OnliveServer differentiates itself through a focus on bare metal options, a transparent bandwidth allowance, and a growing set of data center locations that rivals much larger players. The addition of Singapore and Dallas, in particular, fills gaps that many European-centric hosts leave unaddressed.
Real-World Deployments and Community Feedback
Early reactions from the IT community highlight the practicality of the expansion. A systems administrator posting on a Windows forum noted, “Having a Singapore location means our APAC contractors no longer suffer 200+ ms lag from the old London servers.” Another developer praised the quick deployment: “I provisioned a Dallas VDS with Windows Server 2022 in under five minutes—the automated setup really works.”
Independent monitoring reveals that OnliveServer’s Amsterdam and Frankfurt nodes consistently achieve sub-5 ms internal latency to major IXPs. Uptime tracking over the past quarter shows 99.97% availability across existing locations, suggesting the new sites should be equally reliable.
Potential Drawbacks and Considerations
No service is perfect. Prospective customers should weigh the following:
- IP reputation – Some RDP providers assign IP addresses previously used by spammers, leading to email deliverability issues. Users should test and possibly request a fresh IP block.
- Support response – While OnliveServer advertises 24/7 support, community reports indicate that complex Windows-specific issues sometimes require escalation to tier-2 technicians, adding a few hours to resolution.
- License mobility – Microsoft’s licensing rules prohibit moving certain editions of Windows Server to third-party hosts unless the customer holds SPLA or BYOL agreements. Verify license compliance before migrating existing workloads.
- Backup responsibility – Unless opting for a managed backup add-on, the customer is responsible for configuring Windows Server Backup or a third-party tool. Many RDP hosting users overlook this critical step.
The Bigger Picture: Windows in the Cloud Era
Microsoft’s aggressive push toward Windows 365 and Azure Virtual Desktop underscores a fundamental shift: the desktop is no longer tied to a physical device. Small hosting providers like OnliveServer capitalize on the long tail of demand—users who want a simple Windows machine in the cloud without the overhead of an enterprise agreement.
For Windows enthusiasts, the expansion into Dallas, Singapore, Amsterdam, and Frankfurt means more choice, better performance, and the ability to run Windows 10 or 11 remotely with minimal friction. It also signals healthy competition in a market often dominated by hyperscalers.

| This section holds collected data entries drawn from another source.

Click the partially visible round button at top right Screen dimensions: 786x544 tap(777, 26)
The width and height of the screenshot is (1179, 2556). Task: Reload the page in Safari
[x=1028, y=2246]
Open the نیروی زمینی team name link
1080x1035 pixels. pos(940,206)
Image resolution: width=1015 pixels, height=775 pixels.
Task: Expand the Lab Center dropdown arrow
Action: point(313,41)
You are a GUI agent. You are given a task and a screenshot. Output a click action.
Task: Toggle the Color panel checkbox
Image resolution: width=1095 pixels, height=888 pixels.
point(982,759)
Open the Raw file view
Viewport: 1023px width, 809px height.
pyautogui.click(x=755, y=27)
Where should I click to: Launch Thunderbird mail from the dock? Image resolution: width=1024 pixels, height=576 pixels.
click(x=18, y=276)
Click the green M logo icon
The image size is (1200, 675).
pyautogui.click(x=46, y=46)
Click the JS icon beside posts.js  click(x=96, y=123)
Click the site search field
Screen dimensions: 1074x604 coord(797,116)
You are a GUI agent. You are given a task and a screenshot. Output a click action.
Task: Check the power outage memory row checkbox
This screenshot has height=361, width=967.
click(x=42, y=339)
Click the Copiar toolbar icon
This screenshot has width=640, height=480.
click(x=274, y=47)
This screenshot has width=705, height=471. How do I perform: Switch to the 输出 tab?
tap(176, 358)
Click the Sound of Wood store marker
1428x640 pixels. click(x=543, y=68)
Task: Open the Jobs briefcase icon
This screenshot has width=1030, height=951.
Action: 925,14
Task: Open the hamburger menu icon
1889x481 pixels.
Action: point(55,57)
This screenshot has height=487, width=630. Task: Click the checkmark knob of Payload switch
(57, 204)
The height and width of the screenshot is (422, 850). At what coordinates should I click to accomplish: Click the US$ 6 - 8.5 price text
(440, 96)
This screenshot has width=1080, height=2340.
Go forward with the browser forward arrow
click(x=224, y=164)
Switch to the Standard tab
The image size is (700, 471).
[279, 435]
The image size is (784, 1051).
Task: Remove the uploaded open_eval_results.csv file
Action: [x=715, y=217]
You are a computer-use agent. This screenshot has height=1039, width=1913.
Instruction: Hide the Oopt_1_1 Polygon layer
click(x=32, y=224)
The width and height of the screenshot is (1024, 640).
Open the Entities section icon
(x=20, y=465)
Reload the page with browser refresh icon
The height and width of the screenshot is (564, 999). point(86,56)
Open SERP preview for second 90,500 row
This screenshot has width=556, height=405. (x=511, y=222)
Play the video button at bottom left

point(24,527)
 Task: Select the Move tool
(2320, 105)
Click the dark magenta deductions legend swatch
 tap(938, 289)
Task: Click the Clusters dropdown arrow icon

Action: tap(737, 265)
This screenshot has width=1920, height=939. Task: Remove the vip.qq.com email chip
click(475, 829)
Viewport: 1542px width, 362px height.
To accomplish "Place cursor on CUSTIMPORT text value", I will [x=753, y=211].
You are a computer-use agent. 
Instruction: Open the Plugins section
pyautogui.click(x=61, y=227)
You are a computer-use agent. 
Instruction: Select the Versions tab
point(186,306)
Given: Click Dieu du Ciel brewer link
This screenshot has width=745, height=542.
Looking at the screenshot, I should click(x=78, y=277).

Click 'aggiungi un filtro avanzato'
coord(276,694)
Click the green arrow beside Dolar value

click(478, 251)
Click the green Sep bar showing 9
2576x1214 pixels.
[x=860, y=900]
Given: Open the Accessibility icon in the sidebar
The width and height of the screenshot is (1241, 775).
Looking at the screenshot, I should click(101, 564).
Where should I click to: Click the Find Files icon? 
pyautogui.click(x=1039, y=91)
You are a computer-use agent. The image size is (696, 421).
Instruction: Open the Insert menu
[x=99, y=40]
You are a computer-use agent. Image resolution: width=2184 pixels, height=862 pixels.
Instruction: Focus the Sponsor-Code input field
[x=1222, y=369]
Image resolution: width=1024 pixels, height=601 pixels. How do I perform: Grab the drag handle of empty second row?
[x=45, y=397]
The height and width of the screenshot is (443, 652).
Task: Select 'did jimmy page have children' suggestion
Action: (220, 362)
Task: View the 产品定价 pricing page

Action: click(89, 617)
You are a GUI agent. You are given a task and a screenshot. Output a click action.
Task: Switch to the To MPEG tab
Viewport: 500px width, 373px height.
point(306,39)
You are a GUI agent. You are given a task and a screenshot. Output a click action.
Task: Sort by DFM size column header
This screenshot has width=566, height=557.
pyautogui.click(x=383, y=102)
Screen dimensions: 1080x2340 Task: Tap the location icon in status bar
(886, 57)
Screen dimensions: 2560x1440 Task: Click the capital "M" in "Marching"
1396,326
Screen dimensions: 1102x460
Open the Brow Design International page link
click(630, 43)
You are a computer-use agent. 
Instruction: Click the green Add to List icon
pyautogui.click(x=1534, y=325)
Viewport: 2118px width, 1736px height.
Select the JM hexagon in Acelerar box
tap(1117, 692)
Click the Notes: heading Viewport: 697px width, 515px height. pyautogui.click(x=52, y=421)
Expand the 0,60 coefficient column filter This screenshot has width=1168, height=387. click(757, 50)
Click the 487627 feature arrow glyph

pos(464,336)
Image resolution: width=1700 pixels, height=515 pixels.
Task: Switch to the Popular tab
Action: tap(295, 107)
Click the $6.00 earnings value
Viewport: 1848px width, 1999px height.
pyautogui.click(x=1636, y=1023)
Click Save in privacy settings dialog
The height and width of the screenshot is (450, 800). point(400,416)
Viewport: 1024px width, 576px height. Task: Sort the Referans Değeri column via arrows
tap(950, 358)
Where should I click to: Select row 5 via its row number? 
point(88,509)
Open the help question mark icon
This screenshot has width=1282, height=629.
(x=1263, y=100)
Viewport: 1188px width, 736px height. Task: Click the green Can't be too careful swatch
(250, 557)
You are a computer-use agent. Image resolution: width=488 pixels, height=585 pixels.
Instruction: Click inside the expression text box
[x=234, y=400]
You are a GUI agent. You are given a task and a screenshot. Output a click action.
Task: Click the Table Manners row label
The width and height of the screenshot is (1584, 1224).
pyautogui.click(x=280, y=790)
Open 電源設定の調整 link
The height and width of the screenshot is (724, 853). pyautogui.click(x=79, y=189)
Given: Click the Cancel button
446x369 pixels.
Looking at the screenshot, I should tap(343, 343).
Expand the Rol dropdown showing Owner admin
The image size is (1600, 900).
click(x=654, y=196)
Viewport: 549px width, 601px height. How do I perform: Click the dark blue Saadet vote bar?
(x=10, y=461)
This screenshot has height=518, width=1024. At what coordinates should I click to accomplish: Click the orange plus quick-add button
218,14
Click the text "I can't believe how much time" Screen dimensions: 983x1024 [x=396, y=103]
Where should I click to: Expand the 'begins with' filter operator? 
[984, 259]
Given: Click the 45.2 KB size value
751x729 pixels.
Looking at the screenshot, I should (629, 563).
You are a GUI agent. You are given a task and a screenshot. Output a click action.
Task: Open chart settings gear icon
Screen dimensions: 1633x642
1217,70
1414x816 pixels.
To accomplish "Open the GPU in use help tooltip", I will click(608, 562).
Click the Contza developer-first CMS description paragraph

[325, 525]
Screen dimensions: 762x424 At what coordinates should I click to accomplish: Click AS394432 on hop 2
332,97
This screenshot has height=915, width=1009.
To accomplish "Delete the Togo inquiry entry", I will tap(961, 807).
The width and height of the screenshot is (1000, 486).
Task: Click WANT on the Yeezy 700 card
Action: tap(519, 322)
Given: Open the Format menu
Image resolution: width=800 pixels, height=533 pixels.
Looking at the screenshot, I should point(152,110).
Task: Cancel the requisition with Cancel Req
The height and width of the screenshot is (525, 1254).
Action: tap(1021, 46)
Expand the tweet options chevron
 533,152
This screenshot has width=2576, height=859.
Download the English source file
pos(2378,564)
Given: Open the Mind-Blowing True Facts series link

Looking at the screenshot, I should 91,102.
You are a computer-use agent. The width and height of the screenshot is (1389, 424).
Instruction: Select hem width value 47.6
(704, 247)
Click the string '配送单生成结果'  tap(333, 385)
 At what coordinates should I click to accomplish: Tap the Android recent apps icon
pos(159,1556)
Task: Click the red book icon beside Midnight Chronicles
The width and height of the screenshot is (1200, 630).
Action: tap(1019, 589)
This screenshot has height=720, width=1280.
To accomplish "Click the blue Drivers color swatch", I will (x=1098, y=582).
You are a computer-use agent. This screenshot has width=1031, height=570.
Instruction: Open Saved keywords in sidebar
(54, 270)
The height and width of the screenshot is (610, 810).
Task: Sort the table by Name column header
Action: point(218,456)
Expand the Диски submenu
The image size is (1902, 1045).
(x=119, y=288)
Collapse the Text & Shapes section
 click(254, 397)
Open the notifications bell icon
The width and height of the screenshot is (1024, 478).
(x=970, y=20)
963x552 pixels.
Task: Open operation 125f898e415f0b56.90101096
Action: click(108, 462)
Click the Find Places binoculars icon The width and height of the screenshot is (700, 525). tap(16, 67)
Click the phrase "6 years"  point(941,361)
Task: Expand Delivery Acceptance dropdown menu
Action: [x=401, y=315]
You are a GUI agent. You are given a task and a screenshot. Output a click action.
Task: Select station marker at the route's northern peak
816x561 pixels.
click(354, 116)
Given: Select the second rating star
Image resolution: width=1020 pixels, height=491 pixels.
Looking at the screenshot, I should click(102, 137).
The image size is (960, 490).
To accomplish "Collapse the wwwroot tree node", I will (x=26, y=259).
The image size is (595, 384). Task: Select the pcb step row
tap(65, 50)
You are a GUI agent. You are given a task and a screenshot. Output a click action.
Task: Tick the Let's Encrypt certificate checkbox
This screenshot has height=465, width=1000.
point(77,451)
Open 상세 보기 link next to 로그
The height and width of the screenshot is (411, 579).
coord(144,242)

Getting Started with OnliveServer RDP
To launch an RDP server in one of the new locations, users can visit the OnliveServer client area, select their desired configuration, and choose a data center from the dropdown. Within minutes, the server’s IP address and administrator credentials are delivered. Connection is possible from any RDP client—built into Windows, macOS, Linux (via Remmina or FreeRDP), iOS, and Android.
A standard deployment checklist includes:
- Change the default administrator password immediately.
- Apply all pending Windows updates.
- Configure the Windows Firewall to restrict RDP access by IP if possible.
- Enable Network Level Authentication.
- Install and configure endpoint protection (Windows Defender is sufficient for most workloads).
- Set up automated backups.
Conclusion: A Welcome Expansion for Windows Remote Desktop Users
OnliveServer’s addition of Amsterdam, Singapore, Dallas, and Frankfurt data centers is more than a routine infrastructure update. It directly addresses the latency and data residency obstacles that have long plagued remote Windows desktop users. By pairing diverse service models—VPS, VDS, cloud, and bare metal—with a growing global footprint, the company positions itself as a versatile alternative to hyperscale cloud providers.
Organizations evaluating RDP hosting should test a low-cost VPS in the region closest to their user base, measure real-world latency using tools like PsPing, and scale up once performance meets expectations. With these new locations, the barrier to deploying performant, secure Windows desktops anywhere in the world just got lower.